Çağdaş Hukukçular Derneği (ÇHD) tutuklu bulunan ve 37 gündür açlık grevinde olan genel başkanları Selçuk Kozağaçlı ile üye ve yönetici avukatlarının davasına ilişkin duruşma sonunda açıklama yaptı. Meslektaşlarının 24 Ocak‘ta başladıkları açlık grevlerinin 37. gününde olduklarını vurgulayan ÇHD açıklamasında “Bilindiği üzere Çağdaş Hukukçular Derneği Genel Başkanı Selçuk Kozağaçlı dahil olmak üzere, derneğimiz üye ve yöneticilerinden Behiç Aşçı, Aytaç Ünsal, Aycan Çiçek ve Engin Gökoğlu aylardır hukuksuz bir şekilde hapishanede alıkonulmaktadırlar. Hukuk düzeninin tüm işlerliğini kaybettiği bugünlerde, her ne kadar hukuksal alana ilişkin söz söylemek anlamını yitirmişse de, yaşananları kayıt altına almak kanımızca hala önemlidir. Zira kolektif hafıza toplumsal mücadelenin önemli bir aracıdır. Yoksa, bugün ne özgürlüğün, ne de adaletin, saray soytarılığının sahnelendiği mahkeme salonlarından kazanılamayacağı ayan beyan ortadadır” denildi.

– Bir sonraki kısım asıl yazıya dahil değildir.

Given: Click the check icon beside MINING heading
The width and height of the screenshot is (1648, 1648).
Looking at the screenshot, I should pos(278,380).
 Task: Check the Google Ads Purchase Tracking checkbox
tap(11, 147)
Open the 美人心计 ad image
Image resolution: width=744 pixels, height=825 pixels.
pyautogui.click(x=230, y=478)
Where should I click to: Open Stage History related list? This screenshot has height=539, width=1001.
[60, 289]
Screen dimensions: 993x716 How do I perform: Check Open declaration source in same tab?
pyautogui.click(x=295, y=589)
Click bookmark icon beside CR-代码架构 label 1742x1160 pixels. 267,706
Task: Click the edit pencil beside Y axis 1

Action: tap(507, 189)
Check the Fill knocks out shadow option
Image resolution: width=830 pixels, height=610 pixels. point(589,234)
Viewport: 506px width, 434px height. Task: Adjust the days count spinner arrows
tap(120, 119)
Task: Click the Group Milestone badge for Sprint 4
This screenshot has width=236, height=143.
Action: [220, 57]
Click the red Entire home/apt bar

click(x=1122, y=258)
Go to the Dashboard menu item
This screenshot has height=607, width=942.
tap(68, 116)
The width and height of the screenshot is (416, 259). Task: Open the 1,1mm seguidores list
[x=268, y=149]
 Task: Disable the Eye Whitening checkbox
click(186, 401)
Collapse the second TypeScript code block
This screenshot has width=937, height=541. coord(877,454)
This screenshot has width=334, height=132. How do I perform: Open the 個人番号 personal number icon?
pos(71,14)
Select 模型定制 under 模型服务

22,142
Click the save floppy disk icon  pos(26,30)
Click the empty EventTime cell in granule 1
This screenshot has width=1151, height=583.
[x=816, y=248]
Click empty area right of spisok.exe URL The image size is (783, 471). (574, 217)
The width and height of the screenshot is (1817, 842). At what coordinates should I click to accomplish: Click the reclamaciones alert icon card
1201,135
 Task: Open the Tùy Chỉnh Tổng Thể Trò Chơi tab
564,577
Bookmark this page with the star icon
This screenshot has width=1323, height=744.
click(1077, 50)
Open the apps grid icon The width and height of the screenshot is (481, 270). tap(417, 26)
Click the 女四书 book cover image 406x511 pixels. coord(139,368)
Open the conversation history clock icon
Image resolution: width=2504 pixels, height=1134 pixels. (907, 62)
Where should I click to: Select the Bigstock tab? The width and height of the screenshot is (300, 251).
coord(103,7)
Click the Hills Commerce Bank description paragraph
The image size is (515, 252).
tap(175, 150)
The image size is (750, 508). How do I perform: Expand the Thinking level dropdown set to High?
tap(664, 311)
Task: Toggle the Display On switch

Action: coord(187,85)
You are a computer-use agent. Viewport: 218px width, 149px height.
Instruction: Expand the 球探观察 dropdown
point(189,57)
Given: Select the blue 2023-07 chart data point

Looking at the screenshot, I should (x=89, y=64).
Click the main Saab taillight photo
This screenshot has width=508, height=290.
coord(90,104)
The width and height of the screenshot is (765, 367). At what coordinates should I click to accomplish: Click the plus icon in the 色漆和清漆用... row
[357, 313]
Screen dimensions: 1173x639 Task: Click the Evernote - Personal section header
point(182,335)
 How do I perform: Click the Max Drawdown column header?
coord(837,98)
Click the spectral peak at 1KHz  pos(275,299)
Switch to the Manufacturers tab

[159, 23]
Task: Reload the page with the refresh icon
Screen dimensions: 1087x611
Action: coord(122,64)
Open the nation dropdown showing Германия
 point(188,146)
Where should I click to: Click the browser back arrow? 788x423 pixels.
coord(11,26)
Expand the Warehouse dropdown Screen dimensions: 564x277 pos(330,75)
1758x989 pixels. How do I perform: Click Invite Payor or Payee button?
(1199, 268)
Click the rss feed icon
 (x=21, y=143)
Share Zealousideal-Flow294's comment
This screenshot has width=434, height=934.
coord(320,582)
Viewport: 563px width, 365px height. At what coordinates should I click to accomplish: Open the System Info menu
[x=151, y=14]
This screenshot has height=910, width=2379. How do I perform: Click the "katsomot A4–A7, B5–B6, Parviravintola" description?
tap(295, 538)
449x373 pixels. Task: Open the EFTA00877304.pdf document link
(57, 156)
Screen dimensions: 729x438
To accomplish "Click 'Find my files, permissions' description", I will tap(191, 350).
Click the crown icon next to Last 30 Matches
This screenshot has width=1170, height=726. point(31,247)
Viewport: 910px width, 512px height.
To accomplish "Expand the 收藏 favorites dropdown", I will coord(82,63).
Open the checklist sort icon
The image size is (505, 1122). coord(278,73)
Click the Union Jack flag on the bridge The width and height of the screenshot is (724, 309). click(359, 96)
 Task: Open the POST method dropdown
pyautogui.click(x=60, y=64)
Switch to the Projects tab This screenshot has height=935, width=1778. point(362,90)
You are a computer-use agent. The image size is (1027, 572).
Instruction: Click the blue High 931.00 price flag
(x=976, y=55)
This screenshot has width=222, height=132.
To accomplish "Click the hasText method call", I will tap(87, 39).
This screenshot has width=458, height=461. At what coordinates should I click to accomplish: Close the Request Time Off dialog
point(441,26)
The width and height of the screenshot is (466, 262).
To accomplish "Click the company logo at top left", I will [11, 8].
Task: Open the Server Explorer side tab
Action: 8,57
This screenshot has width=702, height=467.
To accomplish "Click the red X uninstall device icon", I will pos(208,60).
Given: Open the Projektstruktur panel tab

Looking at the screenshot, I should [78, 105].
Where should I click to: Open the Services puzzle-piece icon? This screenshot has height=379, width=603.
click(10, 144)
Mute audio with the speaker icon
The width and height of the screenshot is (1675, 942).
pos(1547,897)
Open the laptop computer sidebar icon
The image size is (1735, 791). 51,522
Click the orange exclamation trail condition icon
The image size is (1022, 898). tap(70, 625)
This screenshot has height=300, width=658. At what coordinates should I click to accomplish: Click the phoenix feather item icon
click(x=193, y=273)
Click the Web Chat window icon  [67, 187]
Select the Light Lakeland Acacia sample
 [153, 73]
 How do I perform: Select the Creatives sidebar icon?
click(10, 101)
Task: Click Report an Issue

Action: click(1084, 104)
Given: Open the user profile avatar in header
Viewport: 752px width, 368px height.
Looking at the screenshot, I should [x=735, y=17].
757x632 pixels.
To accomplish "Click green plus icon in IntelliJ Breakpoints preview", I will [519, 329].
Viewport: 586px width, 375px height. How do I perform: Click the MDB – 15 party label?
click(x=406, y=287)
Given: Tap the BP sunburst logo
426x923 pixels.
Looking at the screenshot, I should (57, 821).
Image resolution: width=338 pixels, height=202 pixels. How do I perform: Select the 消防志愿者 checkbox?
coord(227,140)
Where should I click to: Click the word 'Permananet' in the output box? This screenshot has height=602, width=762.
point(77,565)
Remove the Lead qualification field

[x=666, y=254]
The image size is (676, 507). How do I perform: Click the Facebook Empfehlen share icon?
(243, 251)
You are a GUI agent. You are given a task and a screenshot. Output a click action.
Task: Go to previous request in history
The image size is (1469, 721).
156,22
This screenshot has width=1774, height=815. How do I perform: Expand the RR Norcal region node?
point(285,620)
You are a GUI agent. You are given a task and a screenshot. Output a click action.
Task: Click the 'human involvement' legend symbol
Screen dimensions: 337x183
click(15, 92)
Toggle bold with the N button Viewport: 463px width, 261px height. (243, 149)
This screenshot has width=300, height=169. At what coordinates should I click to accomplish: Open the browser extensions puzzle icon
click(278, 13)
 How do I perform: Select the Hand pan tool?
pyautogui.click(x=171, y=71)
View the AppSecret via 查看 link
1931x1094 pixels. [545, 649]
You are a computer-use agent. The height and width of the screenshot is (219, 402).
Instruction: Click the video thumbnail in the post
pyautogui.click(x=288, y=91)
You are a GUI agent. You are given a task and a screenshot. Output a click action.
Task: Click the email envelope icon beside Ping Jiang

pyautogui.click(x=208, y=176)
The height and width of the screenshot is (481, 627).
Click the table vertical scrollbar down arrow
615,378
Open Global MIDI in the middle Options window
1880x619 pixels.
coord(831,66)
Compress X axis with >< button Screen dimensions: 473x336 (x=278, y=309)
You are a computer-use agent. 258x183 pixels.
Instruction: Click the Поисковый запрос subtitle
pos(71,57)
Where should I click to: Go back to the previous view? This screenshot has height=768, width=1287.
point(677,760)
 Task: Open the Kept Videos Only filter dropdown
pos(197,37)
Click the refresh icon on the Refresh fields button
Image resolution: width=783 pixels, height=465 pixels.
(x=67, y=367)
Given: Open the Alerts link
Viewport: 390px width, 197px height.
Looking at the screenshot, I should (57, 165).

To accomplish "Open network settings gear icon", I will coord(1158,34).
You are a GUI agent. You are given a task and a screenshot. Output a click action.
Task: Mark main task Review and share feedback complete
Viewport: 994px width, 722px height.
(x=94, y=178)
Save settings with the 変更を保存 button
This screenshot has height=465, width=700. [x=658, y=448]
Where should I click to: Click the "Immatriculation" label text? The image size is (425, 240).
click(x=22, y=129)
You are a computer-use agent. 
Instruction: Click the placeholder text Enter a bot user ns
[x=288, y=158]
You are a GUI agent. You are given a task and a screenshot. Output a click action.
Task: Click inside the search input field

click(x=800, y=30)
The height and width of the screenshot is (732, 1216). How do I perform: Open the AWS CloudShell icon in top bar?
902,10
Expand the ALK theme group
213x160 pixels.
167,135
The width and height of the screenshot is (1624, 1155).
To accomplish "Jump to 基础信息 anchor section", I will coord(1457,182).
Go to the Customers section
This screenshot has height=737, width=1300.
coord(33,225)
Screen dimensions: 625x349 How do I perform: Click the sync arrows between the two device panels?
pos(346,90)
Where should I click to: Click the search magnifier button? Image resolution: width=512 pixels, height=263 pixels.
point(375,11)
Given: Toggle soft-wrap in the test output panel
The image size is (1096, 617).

"MÜCADELECİ AVUKATLIK GELENEĞİ TESLİM ALINAMAZ"

Açıklamanın devamında özetle şu ifadelere yer verildi: “Bugün haklarında tutukluluk hallerinin devamına karar verilen meslektaşlarımız, 24 Ocak‘ ta başladıkları açlık grevlerinin 37. günündeler. 37 gündür, kapalı oldukları hücreden, bütün Türkiye halklarına, direnenlere, özgürlük ve adalet arayışındaki tüm güçlere, o direnişin hukuk alanından güç vermekte kararlı birer parçası olduklarını bildiriyorlar. Bu anlamda Türkiye`nin mücadeleci avukatlık geleneğinin teslim alınamaz olduğunu da bir kez daha hatırlatıyorlar. Bugün meslektaşlarımız açlık grevlerinin 37. günündeler. Meslektaşlarımızın ve Türkiye`de halihazırda açlık grevindeki tüm insanların açlığı hepimizin açlığıdır. Zira bu açlık; özgürlük, adalet ve eşitliğe, bu açlık sınıfsız ve sömürüsüz bir dünyaya duyulan açlıktır.”